Return every one of the rows below unchanged, line for line, but leave the pictures out.

====

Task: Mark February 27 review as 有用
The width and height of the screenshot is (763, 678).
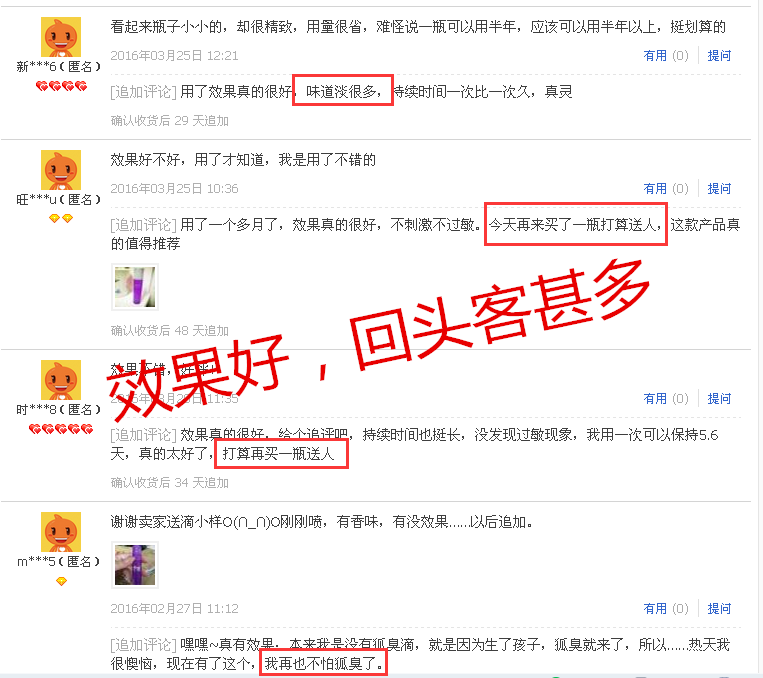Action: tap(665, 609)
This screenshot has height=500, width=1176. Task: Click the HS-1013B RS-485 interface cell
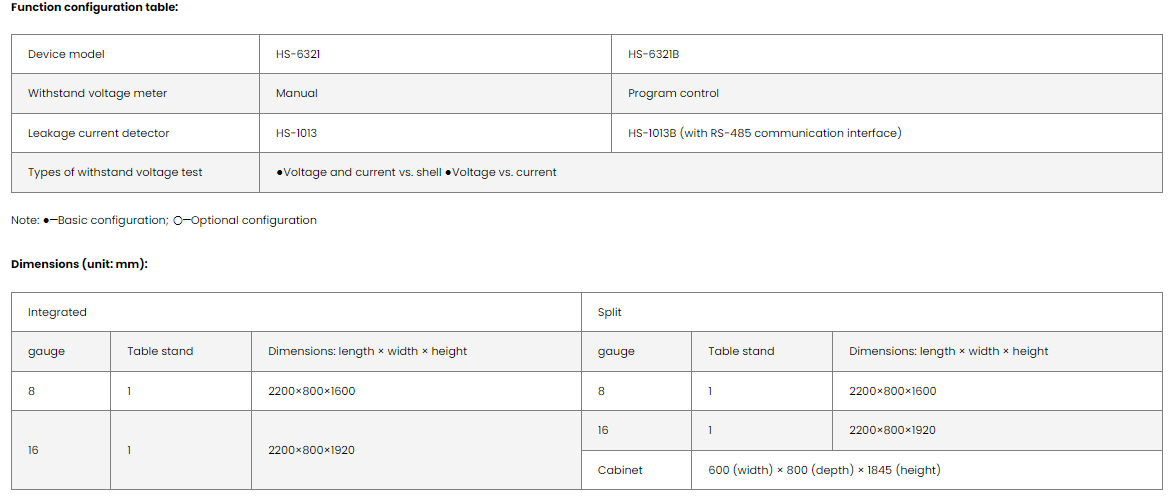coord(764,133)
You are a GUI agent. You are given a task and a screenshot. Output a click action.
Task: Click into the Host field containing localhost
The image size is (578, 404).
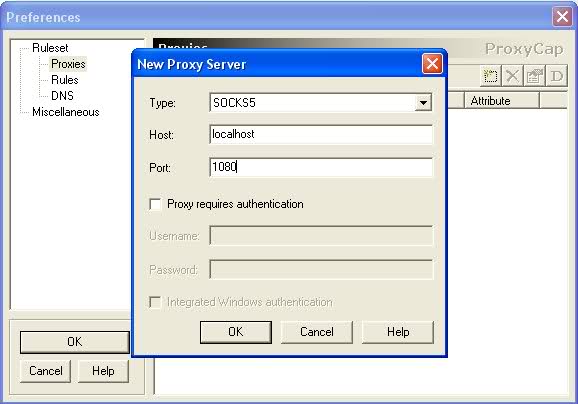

====

■ RESULT OF THE EXERCISE:
Task: Mark February 27 review as 有用
The width and height of the screenshot is (763, 678).
Action: tap(665, 609)
This screenshot has height=500, width=1176. Task: Click the HS-1013B RS-485 interface cell
coord(764,133)
You are a GUI agent. You are given a task and a screenshot. Output a click action.
Task: Click into the Host field containing localhost
The image size is (578, 404).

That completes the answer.